Os contamos un caso que nos ha ocurrido a nosotros en primera persona. Por cuestiones obvias no daremos ningún nombre, aunque el lector que nos conozca sabrá inmediatamente a quién nos estamos refiriendo.

Hace unos meses iniciamos un proyecto con una persona afín a nuestra profesión, se trataba de una página web que esa persona se encargaría de potenciar para impulsar nuestros servicios en otra provincia española. Logia Detectives escribimos una serie de artículos relacionados con nuestra profesión, todos ellos documentados, con un gran trabajo de investigación tras ellos, resultando artículos de alta calidad. Esta persona incluyó los textos en la página web para dotarla de contenido relevante y así posicionar la página para hacerla visible. Nos llamó la atención el hecho de que no ponía el nombre de los autores verdaderos como firma de los textos, sino un “alias” que utiliza él., pero confiamos en su buena fe. Posteriormente, los acuerdos que al inicio adoptamos se rompieron y decidimos no seguir adelante con este proyecto. Por ello, pedimos a esta persona que desistiera de publicar en esa página nuestros artículos al considerarlos nuestra propiedad intelectual. La respuesta de esa persona fue que el texto pertenece a la persona que firma. Esta persona está cometiendo una infracción que sería fácil de demostrar, pues los textos están en nuestros ordenadores con fecha anterior a su publicación y conservamos los correos electrónicos en los que se pasaron los textos a esa persona.
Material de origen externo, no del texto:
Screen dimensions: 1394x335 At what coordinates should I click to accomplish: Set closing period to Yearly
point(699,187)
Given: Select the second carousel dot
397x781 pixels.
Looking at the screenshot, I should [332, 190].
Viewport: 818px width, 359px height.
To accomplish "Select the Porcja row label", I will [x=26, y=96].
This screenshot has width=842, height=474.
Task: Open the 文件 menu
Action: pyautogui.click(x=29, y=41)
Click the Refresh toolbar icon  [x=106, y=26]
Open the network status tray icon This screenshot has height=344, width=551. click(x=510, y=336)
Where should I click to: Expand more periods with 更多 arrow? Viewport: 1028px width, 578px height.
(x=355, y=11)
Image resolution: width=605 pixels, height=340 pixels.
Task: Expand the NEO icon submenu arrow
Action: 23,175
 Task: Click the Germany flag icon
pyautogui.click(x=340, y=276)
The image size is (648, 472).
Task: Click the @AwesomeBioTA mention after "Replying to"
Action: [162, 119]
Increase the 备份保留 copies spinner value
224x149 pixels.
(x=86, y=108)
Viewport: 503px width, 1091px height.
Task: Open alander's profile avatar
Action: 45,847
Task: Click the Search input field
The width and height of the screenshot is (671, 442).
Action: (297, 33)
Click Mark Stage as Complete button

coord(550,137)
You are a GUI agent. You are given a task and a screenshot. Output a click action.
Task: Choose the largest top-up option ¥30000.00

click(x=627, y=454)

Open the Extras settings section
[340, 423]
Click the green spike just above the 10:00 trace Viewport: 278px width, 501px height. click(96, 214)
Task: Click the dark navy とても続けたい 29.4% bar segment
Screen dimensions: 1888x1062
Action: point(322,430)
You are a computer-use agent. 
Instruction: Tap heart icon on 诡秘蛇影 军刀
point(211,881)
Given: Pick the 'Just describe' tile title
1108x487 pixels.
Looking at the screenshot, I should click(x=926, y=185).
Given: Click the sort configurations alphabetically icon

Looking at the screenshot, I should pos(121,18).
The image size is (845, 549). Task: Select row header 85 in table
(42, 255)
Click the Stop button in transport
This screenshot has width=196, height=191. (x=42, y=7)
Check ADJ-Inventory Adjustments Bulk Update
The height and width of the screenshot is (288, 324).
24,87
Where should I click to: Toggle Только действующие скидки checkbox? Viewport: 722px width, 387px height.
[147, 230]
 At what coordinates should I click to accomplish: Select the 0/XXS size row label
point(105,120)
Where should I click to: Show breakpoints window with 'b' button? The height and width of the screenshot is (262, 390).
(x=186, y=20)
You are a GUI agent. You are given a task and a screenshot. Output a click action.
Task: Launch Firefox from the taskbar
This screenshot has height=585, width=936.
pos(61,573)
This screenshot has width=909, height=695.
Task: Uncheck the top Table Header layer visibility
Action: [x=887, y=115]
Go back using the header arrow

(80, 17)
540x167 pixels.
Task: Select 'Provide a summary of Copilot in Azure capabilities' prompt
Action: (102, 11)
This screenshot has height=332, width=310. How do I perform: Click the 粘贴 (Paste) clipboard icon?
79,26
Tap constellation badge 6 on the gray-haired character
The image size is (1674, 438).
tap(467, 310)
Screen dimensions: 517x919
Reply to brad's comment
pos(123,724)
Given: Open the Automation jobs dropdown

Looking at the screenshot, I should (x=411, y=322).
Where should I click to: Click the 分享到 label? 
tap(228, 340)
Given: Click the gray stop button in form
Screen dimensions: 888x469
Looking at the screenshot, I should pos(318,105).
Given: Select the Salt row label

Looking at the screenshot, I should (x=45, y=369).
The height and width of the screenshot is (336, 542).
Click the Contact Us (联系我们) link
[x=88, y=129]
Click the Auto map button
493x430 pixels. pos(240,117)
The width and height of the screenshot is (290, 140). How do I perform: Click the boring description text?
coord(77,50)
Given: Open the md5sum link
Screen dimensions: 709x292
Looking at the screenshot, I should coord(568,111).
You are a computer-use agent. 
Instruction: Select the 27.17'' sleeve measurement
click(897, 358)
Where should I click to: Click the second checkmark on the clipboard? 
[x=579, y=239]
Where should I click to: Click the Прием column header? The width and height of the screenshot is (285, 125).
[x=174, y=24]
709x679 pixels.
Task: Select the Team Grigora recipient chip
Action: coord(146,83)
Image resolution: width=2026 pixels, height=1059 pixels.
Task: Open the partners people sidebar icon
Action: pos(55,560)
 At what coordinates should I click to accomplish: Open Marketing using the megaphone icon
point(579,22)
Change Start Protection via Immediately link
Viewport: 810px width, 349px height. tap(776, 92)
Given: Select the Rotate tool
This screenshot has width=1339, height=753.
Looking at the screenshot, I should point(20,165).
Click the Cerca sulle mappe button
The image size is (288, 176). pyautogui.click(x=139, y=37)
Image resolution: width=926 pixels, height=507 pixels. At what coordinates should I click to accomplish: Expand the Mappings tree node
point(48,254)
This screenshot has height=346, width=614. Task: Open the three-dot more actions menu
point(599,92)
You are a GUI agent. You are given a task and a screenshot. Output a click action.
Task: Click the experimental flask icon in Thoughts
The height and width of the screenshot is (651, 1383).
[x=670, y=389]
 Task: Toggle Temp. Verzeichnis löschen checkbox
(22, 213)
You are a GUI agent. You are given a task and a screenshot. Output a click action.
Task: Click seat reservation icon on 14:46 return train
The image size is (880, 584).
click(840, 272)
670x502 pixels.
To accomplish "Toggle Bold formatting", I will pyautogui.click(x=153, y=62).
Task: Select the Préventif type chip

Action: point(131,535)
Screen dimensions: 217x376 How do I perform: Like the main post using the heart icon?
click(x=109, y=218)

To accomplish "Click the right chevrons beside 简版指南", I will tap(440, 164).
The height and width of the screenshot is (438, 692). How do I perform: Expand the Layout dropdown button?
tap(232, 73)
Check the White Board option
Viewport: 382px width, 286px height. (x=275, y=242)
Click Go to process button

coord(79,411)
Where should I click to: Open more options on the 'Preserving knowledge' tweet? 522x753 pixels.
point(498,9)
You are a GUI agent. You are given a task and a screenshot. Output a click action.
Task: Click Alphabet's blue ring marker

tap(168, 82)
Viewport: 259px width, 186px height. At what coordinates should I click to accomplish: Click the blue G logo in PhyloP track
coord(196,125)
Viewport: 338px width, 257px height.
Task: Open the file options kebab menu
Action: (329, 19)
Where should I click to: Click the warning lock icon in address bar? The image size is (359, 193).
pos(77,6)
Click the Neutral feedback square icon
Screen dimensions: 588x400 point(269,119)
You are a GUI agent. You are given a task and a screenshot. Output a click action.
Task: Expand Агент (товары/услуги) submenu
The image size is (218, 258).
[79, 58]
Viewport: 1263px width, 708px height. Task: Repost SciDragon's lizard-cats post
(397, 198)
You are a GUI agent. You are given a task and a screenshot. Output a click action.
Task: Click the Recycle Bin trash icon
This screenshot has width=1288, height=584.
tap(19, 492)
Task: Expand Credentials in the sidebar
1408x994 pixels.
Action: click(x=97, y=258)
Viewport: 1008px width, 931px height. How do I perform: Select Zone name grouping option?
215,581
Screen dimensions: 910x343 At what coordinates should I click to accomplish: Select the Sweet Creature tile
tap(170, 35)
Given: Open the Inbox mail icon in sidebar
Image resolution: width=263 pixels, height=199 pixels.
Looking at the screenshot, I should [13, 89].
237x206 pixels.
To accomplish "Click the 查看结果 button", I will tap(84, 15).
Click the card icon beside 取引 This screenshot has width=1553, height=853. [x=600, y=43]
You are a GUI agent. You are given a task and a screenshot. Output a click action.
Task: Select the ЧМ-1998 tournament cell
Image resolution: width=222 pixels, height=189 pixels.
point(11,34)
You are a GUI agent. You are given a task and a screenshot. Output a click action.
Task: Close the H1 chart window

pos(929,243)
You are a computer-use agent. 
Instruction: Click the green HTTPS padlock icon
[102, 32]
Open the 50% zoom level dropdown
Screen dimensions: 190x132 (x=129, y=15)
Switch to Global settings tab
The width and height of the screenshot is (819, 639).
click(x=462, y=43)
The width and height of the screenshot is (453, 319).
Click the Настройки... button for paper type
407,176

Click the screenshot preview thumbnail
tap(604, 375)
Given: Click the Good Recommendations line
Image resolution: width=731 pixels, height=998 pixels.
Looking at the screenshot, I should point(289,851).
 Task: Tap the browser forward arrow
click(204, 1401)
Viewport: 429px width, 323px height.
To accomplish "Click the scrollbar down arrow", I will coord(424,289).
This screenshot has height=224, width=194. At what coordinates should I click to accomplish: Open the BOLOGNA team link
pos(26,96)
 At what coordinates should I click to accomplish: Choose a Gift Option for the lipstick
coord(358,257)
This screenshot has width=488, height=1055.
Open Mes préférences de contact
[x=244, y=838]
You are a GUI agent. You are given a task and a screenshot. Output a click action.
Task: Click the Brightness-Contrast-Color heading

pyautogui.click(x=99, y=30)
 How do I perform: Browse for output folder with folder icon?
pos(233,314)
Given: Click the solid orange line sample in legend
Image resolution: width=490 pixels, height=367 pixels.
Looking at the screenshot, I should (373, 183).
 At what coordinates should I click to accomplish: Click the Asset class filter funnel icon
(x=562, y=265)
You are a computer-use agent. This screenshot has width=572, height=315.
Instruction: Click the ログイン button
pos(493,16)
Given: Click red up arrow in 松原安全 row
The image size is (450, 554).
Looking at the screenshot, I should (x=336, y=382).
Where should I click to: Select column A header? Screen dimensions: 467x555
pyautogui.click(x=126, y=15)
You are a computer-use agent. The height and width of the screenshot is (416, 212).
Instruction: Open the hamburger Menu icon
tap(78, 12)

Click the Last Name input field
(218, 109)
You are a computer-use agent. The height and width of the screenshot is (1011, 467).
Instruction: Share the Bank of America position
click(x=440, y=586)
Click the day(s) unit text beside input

No descartamos iniciar algún tipo de acción contra esta persona, ya que la ley lo contempla.

Al margen de todo ello, nos queda un resquicio de satisfacción que reside en el hecho de que los textos son irrepetibles y nunca más volverá esa persona a publicar textos con el mismo estilo, puede que con el mismo contenido, pero no estarán impregnados con el alma de su verdadero autor, que es lo que hace que estos textos sean únicos.